Intel series on developing multithreaded applications

Intel Software logooday the Parallel Programming Community on the Intel Software Network is publishing a collection of technical papers to provide developers with additional support as they are trying to learn, or improve the use of, Intel’s large tool suite for parallel programming. I like the fact that they are publishing as a series of short papers, rather than a monolithic book format, because it provides developers more direct entry into just the content they need.

There are 25 papers in the series so far covering a wide range of topics from broad subjects (i.e., Granularity and Parallel Performance or Automatic Parallelization with Intel Compilers) to very narrowly focused guidance (i.e., Avoiding and Identifying False Sharing Among Threads). Taken as a whole, the series is designed so that an application developer can use the lessons and insight to improve multithreading performance on current and future Intel architectures (the whole idea of scaling forward).

Intel’s Aaron Tersteeg generously offered to give me a sneak peak at three of the papers in the series: Getting Code Ready for Parallel Execution with Intel Parallel Composer, Curing Thread Imbalance Using Intel Parallel Amplifier, and  Using Intel Parallel Inspector to Find Race Conditions in OpenMP-based Multithreaded Code. I picked these three papers because they all relate to some of the exciting front end work that Intel is doing to build tools that will enable the non-parallel specialist to develop effective parallel applications.

Getting Code Ready for Parallel Execution with Intel Parallel Composer

Parallel Composer is part of Intel’s Microsoft Visual Studio add-on suite for parallel application development called Parallel Studio, which began shipping last May (more on Parallel Studio here). Parallel Composer is where code gets written in Parallel Studio, and it builds directly upon Intel’s existing code development tools. This article provides an overview of the different approaches supported by Parallel Composer for expressing concurrency in applications: OpenMP, C++ Compiler Language Extensions (i.e., __par,__critical, etc.), Threading Building Blocks, Win32 Threading API and Pthreads, Threaded Libraries (like the Intel Math Kernel Library, MKL), auto-parallelization, and auto-vectorization.

In addition to providing a quick overview of each approach along with examples that serve to highlight the type of code resulting from each of the approaches, the paper also provides some quick insight into specific situations where one approach may be preferable to the others to help developers make the right choice. In general, the advice is balanced and honest

As a compiler-based threading method, OpenMP provides a high-level interface to the underlying thread libraries. With OpenMP, the programmer uses OpenMP directives to describe parallelism to the compiler. This approach removes much of the complexity of explicit threading methods, because the compiler handles the details. Due to the incremental approach to parallelism, where the serial structure of the application stays intact, there are no significant source code modifications necessary. A non-OpenMP compiler simply ignores the OpenMP directives, leaving the underlying serial code intact.

With OpenMP, however, much of the fine control over threads is lost.

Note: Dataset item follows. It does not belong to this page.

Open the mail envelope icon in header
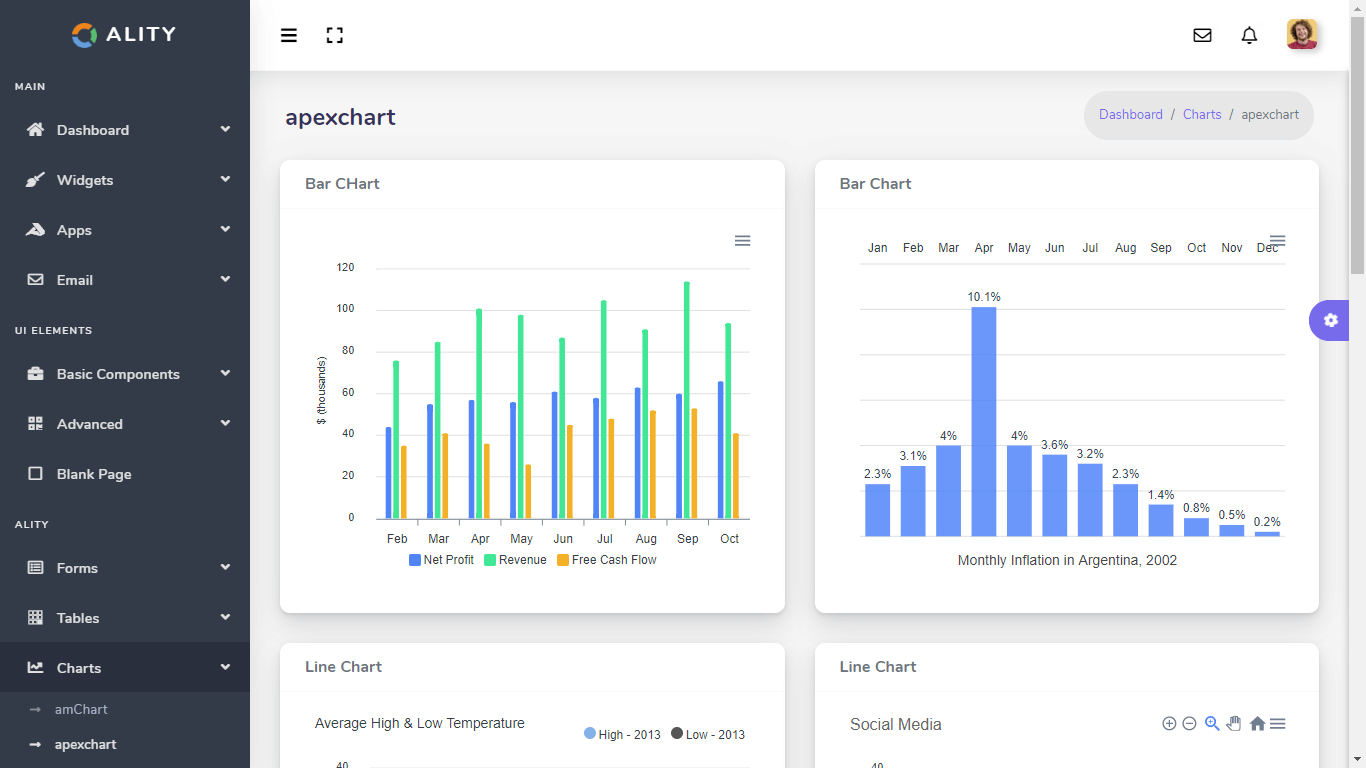 click(x=1202, y=36)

Among other things, OpenMP does not give the programmer a way to set thread priorities or perform event-based or inter-process synchronization.

Curing Thread Imbalance Using Intel Parallel Amplifier

Parallel Amplifier is another component of Parallel Studio. Amplifier builds upon a technology proof of concept that Intel posted at WhatIf.Intel.com some time ago, VTune. VTune is powerful, and despite being hard to use quickly became the most popular download at the site, even for developers within Intel. Amplifier builds on this tool and extends the design to support non-experts, for example incorporating visualization to help developers understand what’s going on with their codes. Amplifier is specifically targeted at improving the performance the portion of an application running on a multicore socket.

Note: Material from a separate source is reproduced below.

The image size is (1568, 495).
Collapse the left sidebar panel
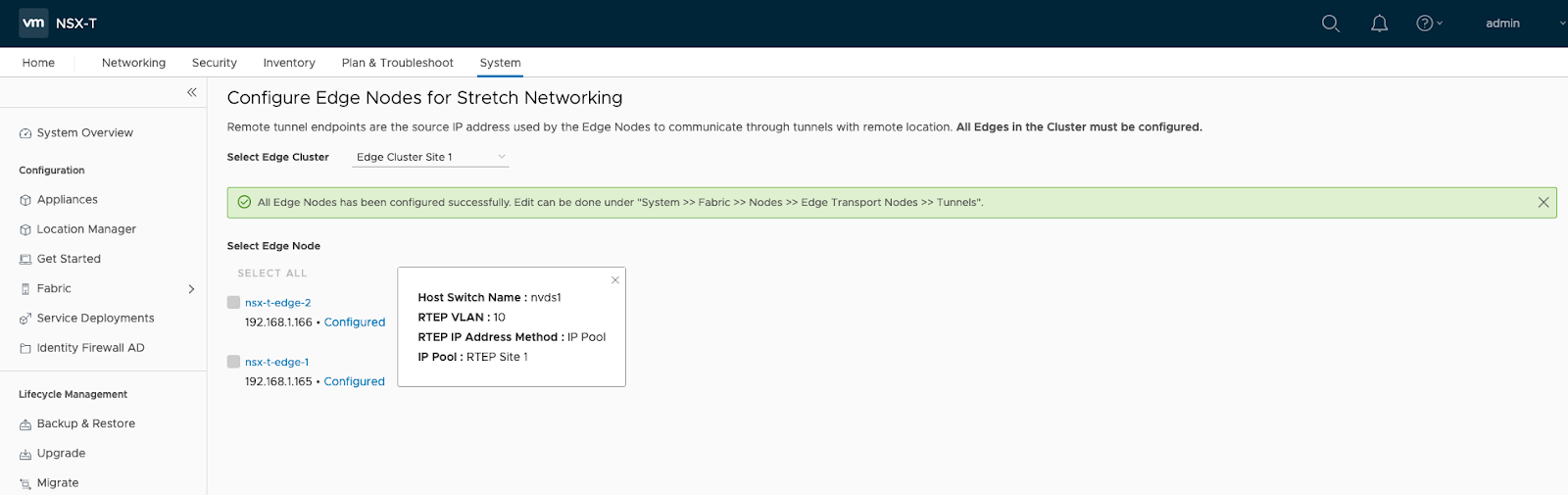[x=192, y=92]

This paper covers a specific use case for Parallel Amplifier: finding and fixing application load imbalance. Load imbalances are created when one or more threads have more work to do than the others, leaving some threads sitting idle while others are working.

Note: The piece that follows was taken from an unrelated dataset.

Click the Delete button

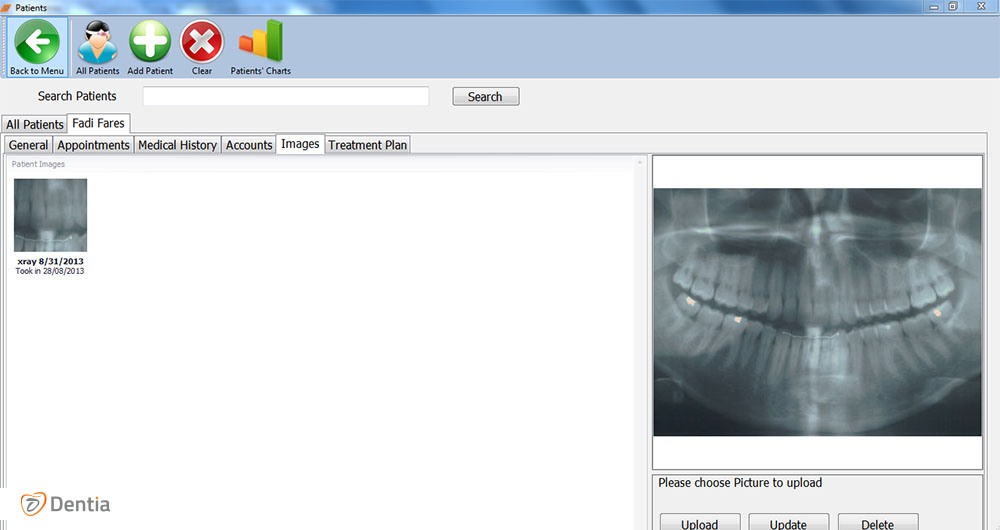click(877, 522)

Intel Parallel Amplifier…assists in fine-tuning parallel applications for optimal performance on multicore processors. Intel Parallel Amplifier makes it simple to quickly find multicore performance bottlenecks and can help developers speed up the process of identifying and fixing such problems. Achieving perfect load balance is non-trivial and depends on the parallelism within the application, workload, and the threading implementation.

This paper presents its concepts in the context of simple-to-understand example code, reasoning through the information provided to the developer by Amplifier in order to develop the critical analysis skills necessary to write efficient multicore code.

The concurrency analysis reveals that the CPU utilization on the same routine is poor (Figure 2) and the application uses 2.28 cores on average (Figure 3). The main hotspot is not utilizing all available cores; the CPU utilization is either poor (utilizing only one core) or OK (utilizing two to three cores) most of the time. The next question is whether there are any load imbalances that are contributing to the poor CPU utilization. The easiest way to find the answer is to select either Function-Thread-Bottom-up Tree or Thread-Function-Bottom-up Tree as the new granularity, as shown in Figure 4.

Using Intel Parallel Inspector to Find Race Conditions in OpenMP-based Multithreaded Code

Parallel Inspector is the focal point for application debugging in Parallel Studio. It is based on Intel Thread Checker, and Intel’s James Reinders has described it to me in the past as a “proactive bug finder.” Inspector will try to find problems that haven’t yet manifested as bugs by looking for patterns that indicate data races, deadlocks, and other usage errors that often don’t appear for long periods after release, or only show up in unpredictable ways. Parallel Inspector is used to debug multithreading errors in applications that use the Win32, Intel Threading Building Blocks or OpenMP threading models. This paper emphasizes a common use case for just one of those models, finding race conditions in OpenMP.

Again the paper is extremely practical, using simple but relevant sample code to motivate a discussion of how to use the tool to find and fix a very common problem encountered by developers of parallel applications. Although the paper focuses on OpenMP it doesn’t actually assume much prior knowledge OpenMP programming, taking the time to explain the basic work sharing construct used in the example code to make the paper relevant even to those just getting started.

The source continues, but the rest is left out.